Le trio rouennais Servo signe son retour sur son nouvel album « Monsters ». Le groupe se relocalise cette fois-ci sur le continent avec les labels Le Cèpe et Exag Records. Globalement, ça sonne comme avant mais avec une approche plus hard encore qui tend désormais davantage vers l’indus. Et, bizarrement, vers la musique d’église aussi.
Pour la petite histoire, il y a quelques années de cela, la première fois que j’ai entendu parler de Servo je me suis dit quelque chose comme : « Putain, “Cerveau… Après Clavicule, Cheveu et Tibia, on va vraiment se coltiner toute l’anatomie du corps humain dans le circuit musical français ?! » Quand est-ce que cette scène hexagonale arrêtera de trouver des noms de groupe à coucher dehors qui semblent avoir été choisis uniquement pour faire marrer les potes lors d’une jam alcoolisée du type : “Eh, ce ne serait pas trop marrant si on montait un groupe qu’on appellerait Occiput ou Nez d’Ivrogne ?”. Merde alors, peut-être qu’un plateau les réunira tous un jour pour une affiche digne du polycopié d’un cours de SVT.
D’ailleurs, j’ai la mauvaise habitude de rechigner à aller écouter de la musique dont le nom me semble d’une banalité indicible si ce n’est une ridicule farce. Hélas, avec cette mentalité, j’étais passé à côté de deux articles de Gonzaï qui en parlent – d’autant que Servo a intégré un passage de notre critique d’ « Alien » dans son dossier de presse.
Puis, un midi, m’apprêtant à déjeuner, j’ai mis sur ma platine la compile « La Cueillette du Cèpe – Saison 1 » qui célèbre les cinq années d’existence du label au champignon.

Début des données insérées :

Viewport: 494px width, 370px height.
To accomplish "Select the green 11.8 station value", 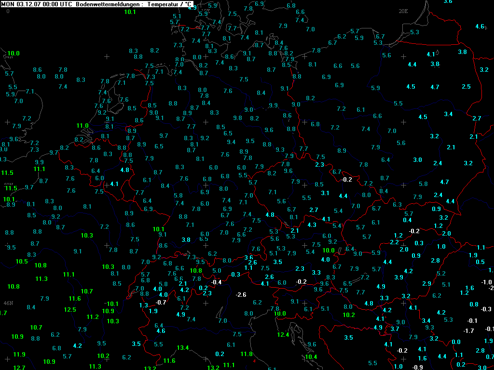I will click(x=247, y=354).
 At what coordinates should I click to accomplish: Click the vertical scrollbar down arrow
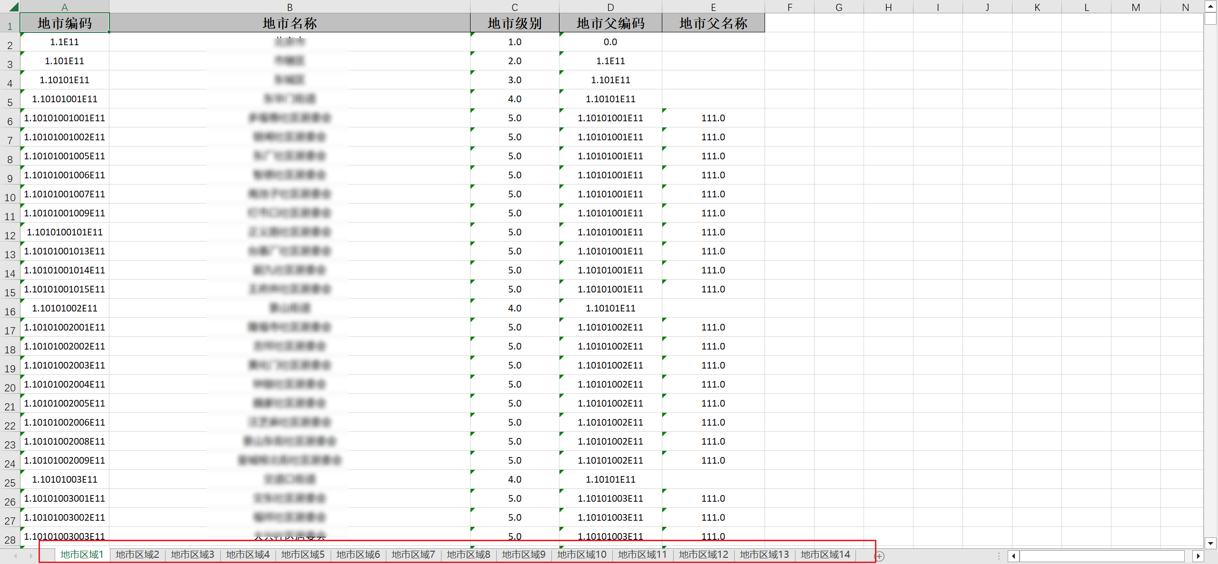pos(1210,543)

Je connais cette écurie plutôt bien mais, étonnamment, il y avait un morceau qui avait retenu particulièrement mon attention et qui excita ma curiosité. Je n’arrivais aucunement à savoir qui jouait. Je me suis alors péniblement levé pour checker cette pochette canon conçue par l’artiste-plasticienne Jaky La Brune afin de comprendre de qui, bougre, pouvait-il bien s’agir. Quel fut mon étonnement lorsqu’après avoir observé sur quel sillon du disque le bras mécanisé se trouvait, je découvris que j’écoutais une chanson de Servo, Day and Night Monsters précisément, issue du nouvel album. « Eh ben dis donc », ai-je articulé. Je me suis bien gouré sur leur compte.

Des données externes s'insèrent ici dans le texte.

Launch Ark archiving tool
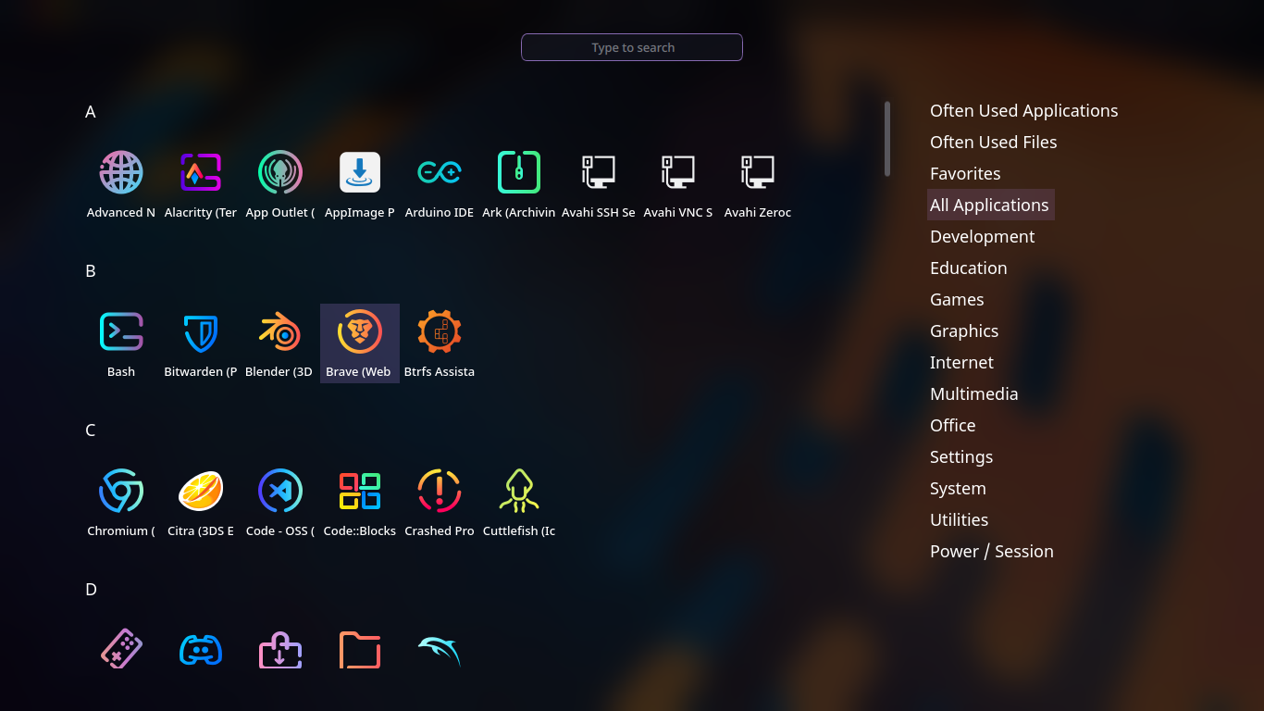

Leur musique envoie du lourd, mine de rien. et ils ont certainement baptisé leur groupe comme cette chanson du Brian Jonestown Massacre dans laquelle tu te rends compte, une fois atteint, qu’une insupportable flûte siffle continuellement la mélodie en arrière-plan. À moins qu’il ne s’agisse d’une référence au servomoteur ?
Road to Rouen
Après ça, j’ai repris un peu de mon sérieux puisqu’un cruel sentiment de honte commençait à m’assaillir et je me suis mis, une fois ma pitance engloutie, à entreprendre quelques recherches. Alors voilà, il semble pertinent de rappeler qu’il s’agit en réalité d’un trio rouennais, ville dans laquelle évolue une scène aujourd’hui non négligeable dans le paysage musical national avec Dye Crap, Unschooling, We Hate You Please Die et même les juniors de Dirty Cloud.

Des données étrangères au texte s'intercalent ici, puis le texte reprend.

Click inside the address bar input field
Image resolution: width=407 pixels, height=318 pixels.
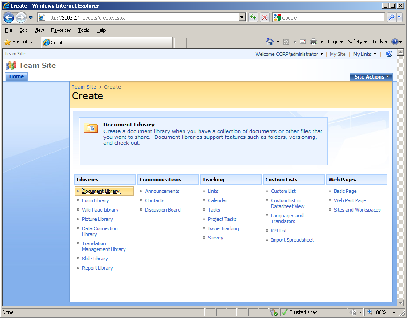click(x=133, y=17)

Je ne vais pas répéter ce qui a déjà été précédemment noté par mes confrères, notamment qu’après le cold « The Lair of Gods », auto-produit par Servo en 2016, Fuzz Club leur a proposé de signer pour « Alien ». Par contre, j’étais dès la première écoute assez confus par les chœurs du premier album qui m’ont semblé provenir d’un documentaire sur la pédophilie au cœur du Vatican. Enfin bon, cela n’empêche que mise à part cette réflexion stérile, leur musique est plutôt bien foutue. Une voix qui semble provenir d’outre-tombe, caractérisée par une diction froide, nonchalante, incantatoire comme comminatoire certainement inspirée par Ian Curtis, qui vient se poser sur une instrumentation qui vacille, comme Jeanne d’Arc sur le bûcher, entre post-punk, psyché garage et expérimentations noise. Le deuxième album gagne en production et intègre davantage de phases stoner dans ses morceaux qui ne comptent pas plus de cinq lettres maximums mais qui en contrepartie durent en moyenne sept minutes.
Messe garage
Cela étant dit, il semble qu’aujourd’hui nous nous retrouvons ici même pour parler de « Monsters », leur nouveau venu, cette fois-ci sur Le Cèpe et Exag Records. Dans la musique, à l’instar de certaines autres pratiques artistiques, il y a l’intention de l’artiste, le message qu’il ou elle a souhaité véhiculer, mais aussi l’interprétation bien évidemment subjective de l’auditeur ou auditrice qui imaginera il ou elle-même un sens à ce qu’il ou elle perçoit. Ainsi, à l’écoute de « Monsters », mon premier ressenti a été le suivant : « Bordel ! Ces Rouennais nous balancent-ils sérieusement une messe garage ?! ». Enfin bon, pourquoi pas après tout ? Surtout à l’approche de Noël. « Les musiciens de Servo auraient-ils été enfants de chœur à la cathédrale Notre-Dame de Rouen ? », me suis-je ensuite surpris à penser. C’est vrai que la sonorité des chœurs, certainement réalisés au synthé sur le liturgique Interlude, rappelle indéniablement une musique cantique tout comme les nappes ambient de l’outro de Peaks.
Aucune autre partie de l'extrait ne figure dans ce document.